I love working in a creative industry.  I still can’t believe I’m able to play with design and express myself as part of my job. But when when you’re doing interesting things criticism is inevitable.

Have you ever been criticized by a client, your boss or a fellow stylist in your salon? It can hurt (sometimes a lot) but it’s important to remember it can also help us grow. Learning how to handle criticism well can make the difference between suffering through soul crushing self-doubt and reaching new, fulfilling heights in life.

I was fortunate to get schooled on the positive side of criticism during my university years.   Before I became a business owner I trained as an architect. In that training, all our work ended with a design “crit” (critique) where mentors and supervisors offered feedback on our design. This helped us learn what we could have done better on a project and grow our skills.

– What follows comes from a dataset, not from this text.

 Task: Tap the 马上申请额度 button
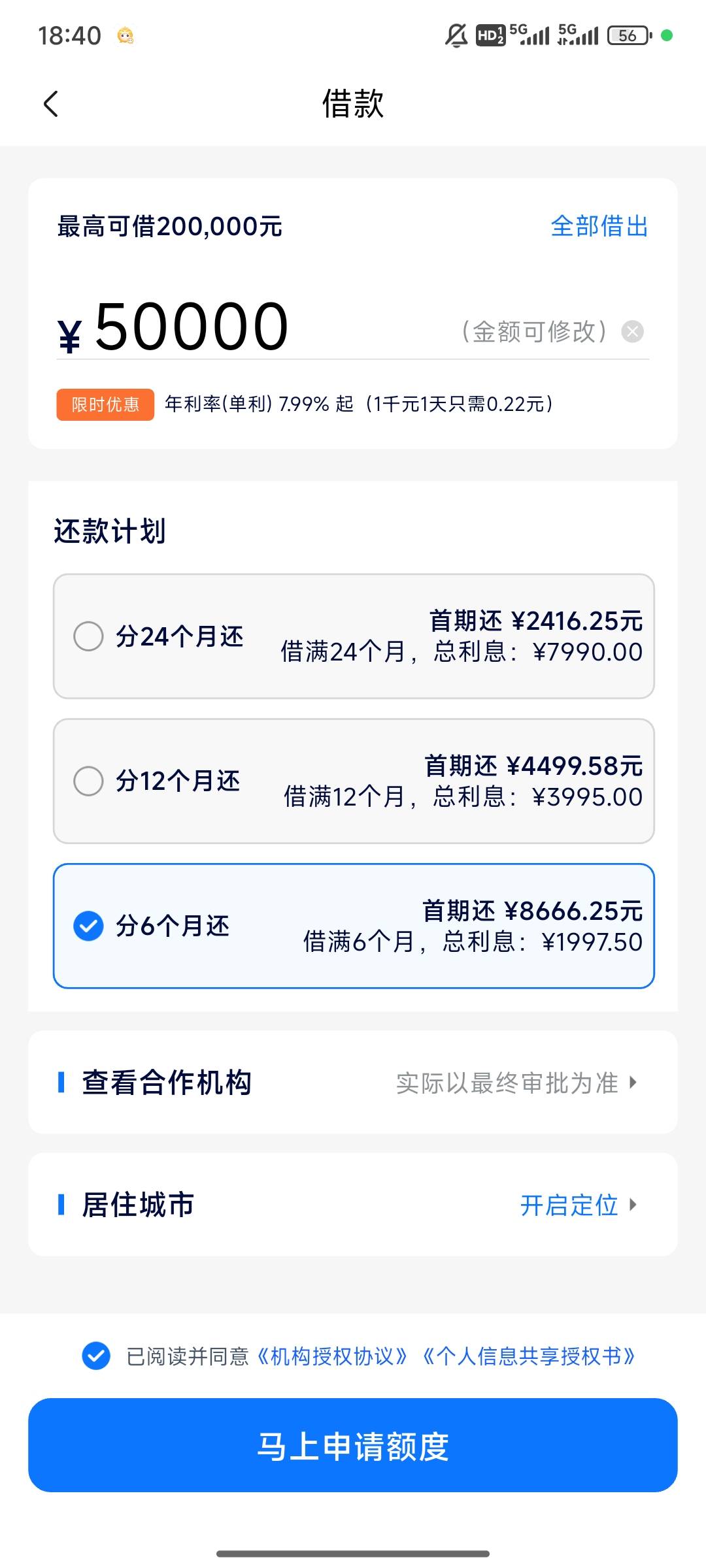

Sadly, many of us have never been taught how to handle to criticism well.  Our knee jerk response is to get defensive or ignore the feedback. No one likes being told that they suck, but we can choose how to respond to negative feedback. We can either take it as an opportunity to learn and grow or we can wallow in defeat.

The great news is that with practice you can make friends with criticism:

  • Start by separating yourself from the criticism — Remember, it’s not actually about you, it’s about an action or event that has happened.
  • Don’t get defensive — Responding negatively reflects poorly on you and often doesn’t lead to learning. Stay calm. If you feel yourself getting angry, walk away. Sometimes criticism makes sense after we take time to think about it.
  • Acknowledge the commenter’s point and thank them — This disarms aggressive people and changes the dynamic of the conversation.
  • Really listen to their feedback — Don’t interrupt them, just let them talk it out.
  • Ask open-ended questions — This shows you are listening and helps you learn. Yes-no questions limit the answers you get and that reduces the learning potential.
  • Ask yourself why and who — Is there a point to their comments? Are they trying to help or are they just having a bad day? Do you respect this person? Are they an authority on the subject? Should you value their feedback?

 

Learning how to be friends with criticism will help you grow as an individual, a stylist and a business person. By taking a positive and proactive approach to critical feedback you can be more sensitive to the needs of others, develop your skills faster and feel more confident.

So, next time you get criticized, take a deep breath and try using some of these tips. Own your mistakes and focus on how you grow from the experience. Repeat this any time you receive feedback and you’ll start to turn criticism into a positive tool to help you thrive.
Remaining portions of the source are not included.